Her family life was so weird, and to this day I'm curious about her story, one she kept very guarded and only gave me snippets of after we had smoked a joint or drank a couple stolen beers. Carrie and her little brother and baby sister were obviously of Hispanic descent; her dark skin, black hair, and pretty eyes that always had the look of expertly applied eyeliner (even though she didn't wear any) were evidence of that. But her parents...man, her parents were nuts. White, Christian, working middle class types from the Midwest...they were strict and secretive and didn't trust me immediately. Their mistrust wasn't something I resented though...I ran with it, and used it as an excuse to not feel guilt when Carrie and I would scale her roof, after her parents had gone to bed, to run wild in the safety and quietness of a suburban night, basking in our youth, which felt like it would last forever.

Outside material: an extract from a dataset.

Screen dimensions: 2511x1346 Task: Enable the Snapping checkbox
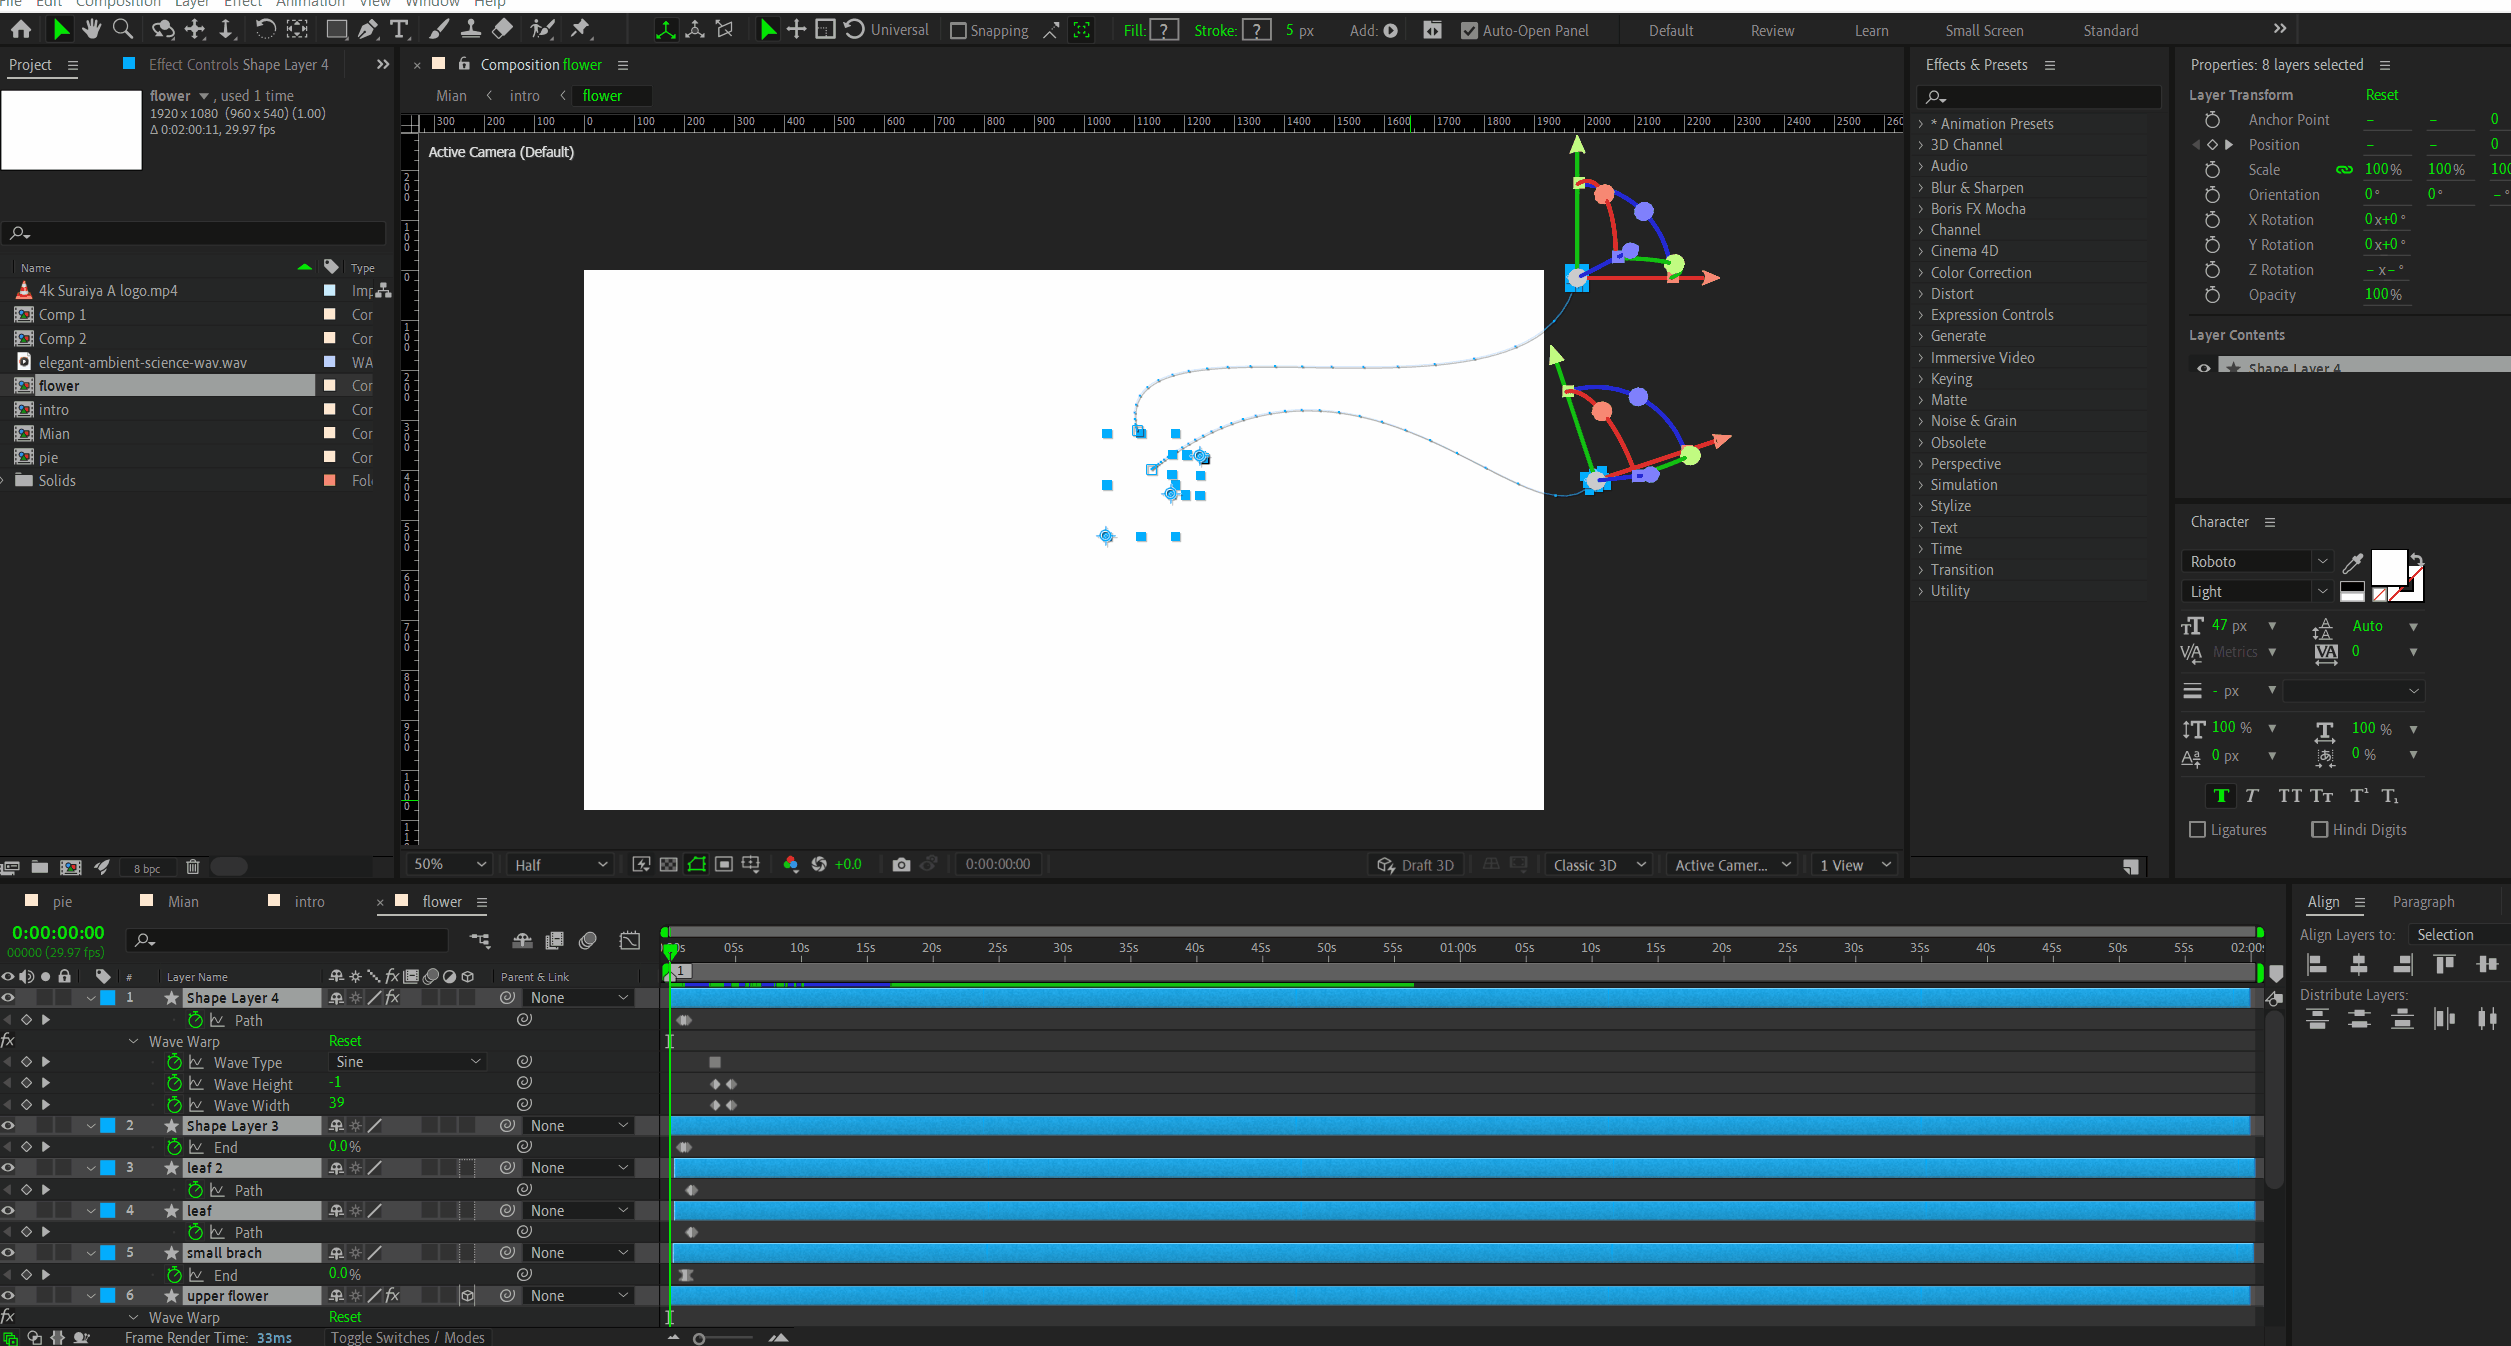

She had been adopted, and her biological parents...were dead? I think that was how it went. I remember snippets of the story she told me about her childhood in South America...having to flee the small town she lived in? something about a invasion? or an accident? I don't really remember. All I have in my memory are the scenarios I pictured as she told me the story, and they don't have a clear narrative...just the image of people running away.

She moved away as abruptly as she had arrived. It was a succession of events, each one adding fire to the last; suspended for smoking cigarettes at school (with me), caught out way past curfew (with older boys), drugs found in her backpack, a boy found in her bedroom, etc. I eventually learned my lesson, figured myself out, and subsequently straighten my life out. Maybe it's because of her traumatizing childhood, or her parents who just didn't understand how to raise a teenager, or possibly her powerlessness over the direction of her life due to outside forces, but I don't think she ever had a chance. She crosses my mind every now and then, and I always get a sinking feeling she didn't fare well in the long run.

I suspected it at the time, and now I know it to be fact; adolescence sucks. All the money in the world wouldn't convince me to go back to those unsteady years.